Cult of Alia
Cold Transmission Music
Cult of Alia is the solo project of David Wright of California post-punk act Creux Lies, offering a more electronic take on the melodic darkwave that is that band’s stock in trade. Preceded by the excellent mid-tempo number “The Only Angel” and an exceptional remix of Twin Tribes’ “Perdidos”, Offerings comes out of the gate strong with hummable melodies and plenty of dark alternative dancefloor potential. Opener “A Voice Inside” and it’s immediate follow-up “Split Seconds” exemplify Wright’s approach, using danceable but not overly complicated rhythm programming as a vehicle for hooks which are built on with additional layers of synth and vocals.

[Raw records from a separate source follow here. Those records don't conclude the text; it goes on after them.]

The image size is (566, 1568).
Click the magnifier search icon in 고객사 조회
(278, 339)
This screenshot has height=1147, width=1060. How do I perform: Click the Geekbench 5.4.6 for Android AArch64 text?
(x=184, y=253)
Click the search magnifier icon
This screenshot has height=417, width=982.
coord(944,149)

That those songs have distinctly different moods shows some of Wright’s arrangement chops, keeping the former at a slow, moody boil and allowing the latter to rise up emotionally towards a bright chorus. While there are more rock oriented moments on the release – see the bass guitar like motor that pushes “Body Flow” – Wright keeps focus firmly on electronics, but without dipping into the fashionable electro style; “The Message” specifically feels more like a dark synthpop ballad of the kind IAMX do so well than it does, say, Boy Harsher. Solidly written and performed stuff that ticks a lot of boxes beyond its immediate club appeal
The More You Feel, The Less You Live
Fresh off an impressive homage to classic powernoise, Thomas Chalandon (Area Z, Imperial Black Unit) has yet another project making its full-length debut. ATT Corp (A True Terror Corporation), a collaboration with Arthur Bdt, hits an equilibrium between pure industrial grind and noise, and just enough harmony, space, and atmosphere to frame the former. Chalandon and Bdt credit plenty of early pioneers and experimentalists in copy and interviews (Test Dept., SPK, etc.) and there’s definitely something of the first wave of industrial and subsequent power electronics in the sludge of “Haewusu” and overheated feedback of “Okinawa Caves”. But there’s no slavish homage to a particular label, act, or even era on The More You Feel. “Nanga Parbat” buttresses fuzzy, lo-fi guitar noodling against razor-sharp, ultra-modern shuddering beats, while “Erta Ale” slathers techno kicks of a plethora of timbres and provenances over sampled chant. Elsewhere, the industrial aggression and clamour is left to the side, as on “Ankor Wat”‘s scrambling of atonal acoustic guitar amidst drones and wheezes. Mean stuff to be sure, but with plenty of art and thought as well.